RIP, Lucy Stone (Part II)
Thursday, October 22nd, 2009Coincidental to this week’s death date of Lucy Stone, prominent suffragist and the first American woman recorded as keeping her name after marriage, Time magazine ran an essay by Nancy Gibbs about the title conundrum “Mrs., Ms., or Miss: Addressing Moden Women.”
Gibbs herself is a hybrid, using her maiden name professionally and her
married name personally. As a non-hybrid, one line struck me.
“I never understood why, from the perspective of fighting the patriarchy, it was somehow more liberated to bear your father’s name than your husband’s, especially since you choose your husband and inherit your father,” she writes. “In my case, each had an efficient, pronounceable name. How to choose?”
This was an argument I’d never heard, one which spun my definition of choice 180 degrees. I’d always considered the Mrs. route to be a negative choice - giving up your name to succumb to the tide of tradition. More like a tidal wave, really, considering only about 10 percent of women retain their maiden names after the altar. The few who chose to do so were indeed the only ones making a positive choice.
But after mulling it a few days now, I think I’ve hit on the note of discord I couldn’t initially suss out of Gibbs’ essay. For me, the question is not so much how to choose, but why, and also for whom I choose.
Let’s take hers first, though. Implicit in “how to choose” is that one can, in fact, choose. That may be true here in the U.S. But don’t take it for granted. Monday I wrote about an Indiana University-University of Utah study*, “Mapping Gender Attitudes with Views Toward Marital Name Change,” in which 70 percent of respondents said it’s better for a married woman to take her husband’s name and half said the government should mandate such a change.
And of course, for many women around the world, such choice is unheard of, as I wrote here in August.
As to why and for whom I choose to keep my name — and not let others forget it, either — it’s for a 20-pound redhead whose emerging personality indicates she’s got a mind of her own, too. One of the most satisfying about keeping my name and passing it on to my daughter is that I’ve given her the opportunity to make a different choice. She’s the one that will make the truly matrilineal decision, when and if she has a family herself.

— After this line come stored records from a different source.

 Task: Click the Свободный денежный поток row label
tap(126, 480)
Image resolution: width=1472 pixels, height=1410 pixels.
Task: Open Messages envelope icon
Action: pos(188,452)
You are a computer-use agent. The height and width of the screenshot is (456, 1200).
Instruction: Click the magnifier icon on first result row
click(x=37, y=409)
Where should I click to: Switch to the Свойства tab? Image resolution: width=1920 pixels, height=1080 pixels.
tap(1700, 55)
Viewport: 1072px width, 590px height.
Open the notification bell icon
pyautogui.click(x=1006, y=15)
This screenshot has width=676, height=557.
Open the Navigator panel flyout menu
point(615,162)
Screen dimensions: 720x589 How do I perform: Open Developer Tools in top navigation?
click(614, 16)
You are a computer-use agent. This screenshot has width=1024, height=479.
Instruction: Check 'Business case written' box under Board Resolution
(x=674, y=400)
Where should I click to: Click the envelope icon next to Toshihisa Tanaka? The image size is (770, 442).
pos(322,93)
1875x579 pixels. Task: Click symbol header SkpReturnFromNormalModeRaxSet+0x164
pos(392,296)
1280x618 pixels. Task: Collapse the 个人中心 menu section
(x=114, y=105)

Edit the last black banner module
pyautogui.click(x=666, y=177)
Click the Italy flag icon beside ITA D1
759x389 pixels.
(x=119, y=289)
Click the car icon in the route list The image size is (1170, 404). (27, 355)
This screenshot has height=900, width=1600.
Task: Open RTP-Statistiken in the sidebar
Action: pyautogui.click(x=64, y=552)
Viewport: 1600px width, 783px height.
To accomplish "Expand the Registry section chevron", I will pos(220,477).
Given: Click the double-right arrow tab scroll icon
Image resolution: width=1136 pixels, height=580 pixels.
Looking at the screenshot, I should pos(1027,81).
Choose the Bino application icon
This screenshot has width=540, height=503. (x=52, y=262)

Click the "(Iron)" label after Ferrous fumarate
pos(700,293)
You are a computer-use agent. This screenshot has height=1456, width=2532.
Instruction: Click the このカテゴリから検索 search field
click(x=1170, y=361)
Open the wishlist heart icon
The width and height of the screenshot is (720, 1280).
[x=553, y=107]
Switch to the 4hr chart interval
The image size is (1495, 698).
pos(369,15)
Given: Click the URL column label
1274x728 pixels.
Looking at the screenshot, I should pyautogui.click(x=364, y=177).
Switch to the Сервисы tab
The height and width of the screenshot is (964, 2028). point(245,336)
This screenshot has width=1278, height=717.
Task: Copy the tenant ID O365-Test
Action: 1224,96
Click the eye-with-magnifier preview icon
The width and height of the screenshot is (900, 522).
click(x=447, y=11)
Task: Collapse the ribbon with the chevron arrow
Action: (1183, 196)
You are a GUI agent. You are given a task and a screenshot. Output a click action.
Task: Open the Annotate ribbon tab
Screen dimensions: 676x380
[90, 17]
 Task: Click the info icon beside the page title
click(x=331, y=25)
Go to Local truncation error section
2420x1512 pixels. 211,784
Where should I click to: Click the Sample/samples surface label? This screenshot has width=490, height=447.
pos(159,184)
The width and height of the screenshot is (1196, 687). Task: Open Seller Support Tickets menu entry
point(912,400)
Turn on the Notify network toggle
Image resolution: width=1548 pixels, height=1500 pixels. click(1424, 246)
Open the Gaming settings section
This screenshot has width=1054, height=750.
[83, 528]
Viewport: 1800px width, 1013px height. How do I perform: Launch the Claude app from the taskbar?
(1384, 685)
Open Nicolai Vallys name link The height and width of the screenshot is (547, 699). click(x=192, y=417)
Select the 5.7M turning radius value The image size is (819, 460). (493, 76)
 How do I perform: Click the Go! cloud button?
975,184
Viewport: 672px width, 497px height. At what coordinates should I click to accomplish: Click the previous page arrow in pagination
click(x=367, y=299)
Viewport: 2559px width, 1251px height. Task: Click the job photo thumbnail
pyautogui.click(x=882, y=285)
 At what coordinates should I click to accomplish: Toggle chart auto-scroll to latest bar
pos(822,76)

I don’t think women have allowed themselves to imagine what it would be like to be the lineal family member. In a word, it’s empowering. In my family’s case, since my son has my husband’s last name, it also feels eminently fair and just. All three are values I want to pass on to both kids.
To pose another question: Do I want to fight the patriarchy? Nope. But I sure as hell want to fight until matriarchy is right up on par with it.